Shopkeepers are housing units that combine living quarters upstairs with working quarters downstairs.
They are part of the city's plan to inject more year-round activity into the downtown area. During joint riverfront master planning several years ago between the city and Clark-Lankford LLC, it was decided that promoting new residential development in the downtown would be one of the goals of the plan.
Under the original development agreement with the city, the city sold the land to Clark with the understanding that he would invest no less than $500,000 in three shopkeeper units within 18 months.
However, the plan hit a snag when Clark went out for construction bids that came in higher than financially feasible.
Clark then asked for an extra year to redesign the shopkeepers so they would be cheaper to build. As part of the extension agreement, Clark agreed to build five shopkeepers instead of the original three.
Unfortunately, Flynn said, no one realized at the time the extension was approved that by requiring five units, the project would come under the city's subdivision requirements.
Those requirements lengthened the process considerably, Flynn said. The subdivision process wasn't finished until November 2003.
During that time, Clark worked out a separate development agreement with the city to construct water and sewer improvements from 3rd Street to 1st Street at the same time as he builds the shopkeepers.
According to the staff report, Clark has secured local bank financing for the project and has an agreement with a local contractor to build the units. He also has secured approval from the city's Historic District Review Commission for the project.
The new agreement with the city increases Clark's required investment in the property to $1 million and has built-in benchmarks for Clark to show significant progress on the property or have it revert to the city.
The banks involved in the project also have asked that any finished shopkeepers be removed from the reversionary clause.
If the Yuma City Council approves the new agreement on Wednesday, Clark will have to complete one unit by Aug. 18, three units by Nov. 18 and all five units by March 19, 2005.
The council meeting begins at 5:30 p.m. at Yuma City Hall, One City Plaza.

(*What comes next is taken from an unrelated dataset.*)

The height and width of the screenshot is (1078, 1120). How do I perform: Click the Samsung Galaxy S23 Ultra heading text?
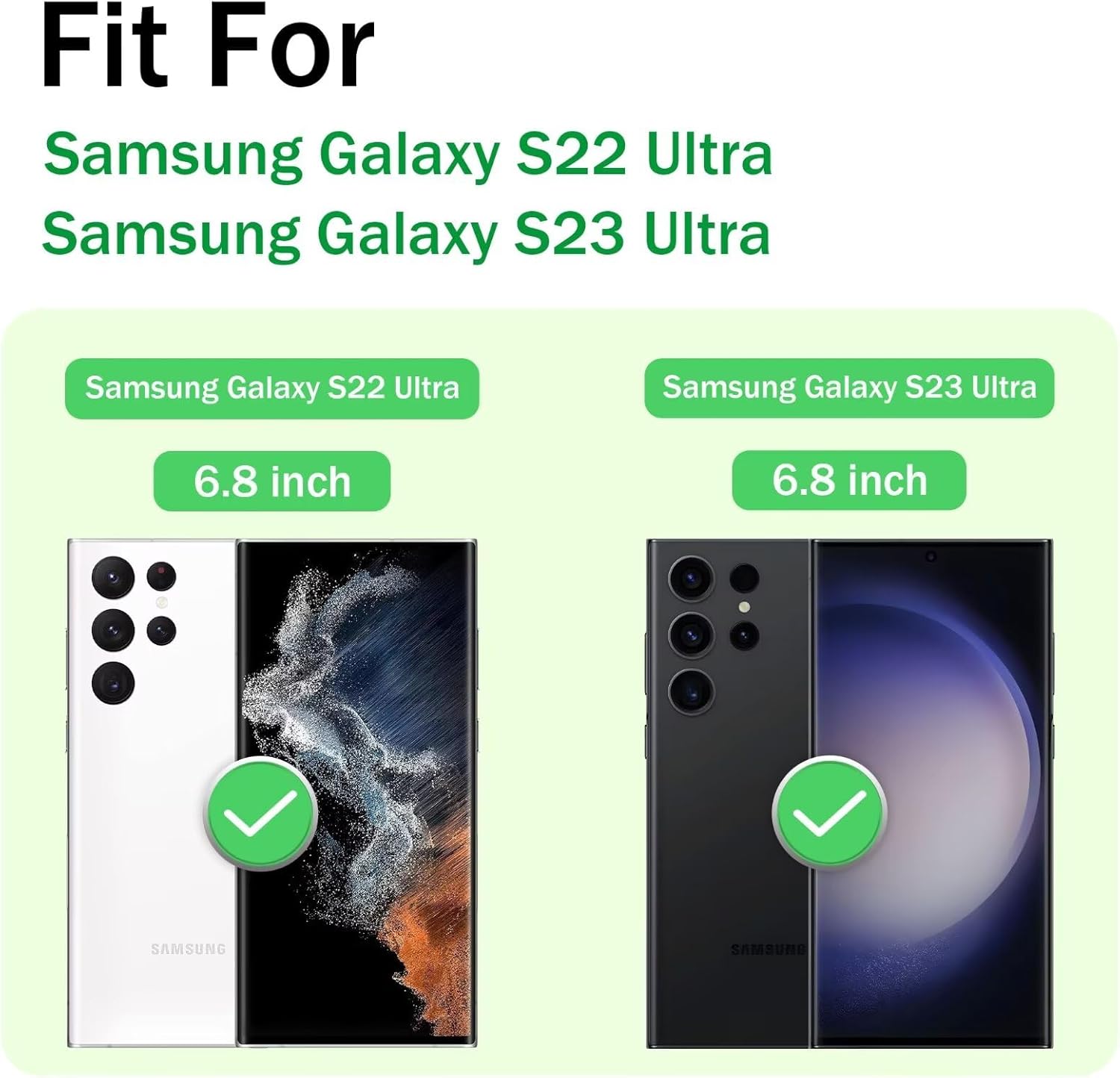pyautogui.click(x=406, y=234)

Also on the council's agenda is a request to approve a development agreement with Steve Shadle and Jon Jessen for a date-packing plant called Datepac LLC at 2574 E. 23rd Lane.
The city is being asked to reimburse Datepac an annual payment equal to the increase in property tax on the parcel after it's improved. The reimbursement would run for no more than five years.
The city expects the annual reimbursement to be approximately $3,000 but it could go as high as $5,000 in the event taxes are higher, according to a staff report.
The report says that Datepac meets the minimal threshold requirements in terms of employment and capital investment to be eligible for financial help under the city's economic assistance policy.